I'm trying to upload an XML document (RSS feed) to Solr. I call this to index the file
curl "http://localhost:8983/solr/1-3/update?commit=true&commitWithin=10000&tr=updateXml.xsl&literalsOverride=true&literal.client_uid=3" -H "Content-Type: text/xml" --data-binary @myfile.xml
The core name is 1-3
, it processes the file correctly and I can search all the products and fields I have specified in the schema.xml when I don't include the client_uid
in the schema or make it an optional
field.
This is an extra field that I'd like to include in the URL (documents on their own don't have this value)

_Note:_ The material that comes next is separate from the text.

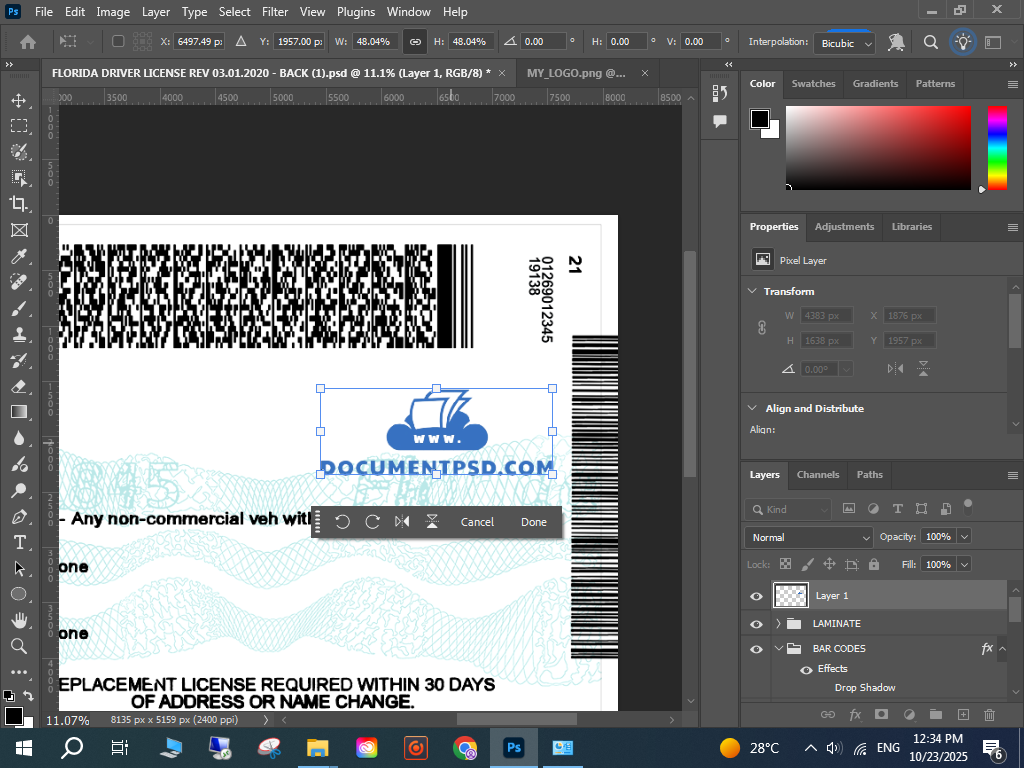The height and width of the screenshot is (768, 1024).
Task: Click the rainbow hue slider strip
Action: tap(997, 147)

<field name="client_uid" type="long" indexed="true" stored="true" multiValued="false" required="true"/>
My file has around 22,000 documents in it. I try to supply the value via the literal.client_uid
parameter in the URL but I'm getting this error.
<?xml version="1.0" encoding="UTF-8"?>
<response>
<lst name="responseHeader"><int name="status">400</int><int name="QTime">3007</int></lst><lst name="error"><str name="msg">[doc=117755] missing required field: client_uid</str><int name="code">400</int></lst>
</response>
I'm using Solr 5.4.0
What is wrong?
Figured it out. As @Karsten R. explained it won't work because the request handlers are different and the UpdateRequestHandler doesn't support it.
I have decided to use an updateRequestProcessorChain
(in solrconfig.xml) and created a .jar
library with a new UpdateRequestProcessorFactory
class which I included in the processor chain.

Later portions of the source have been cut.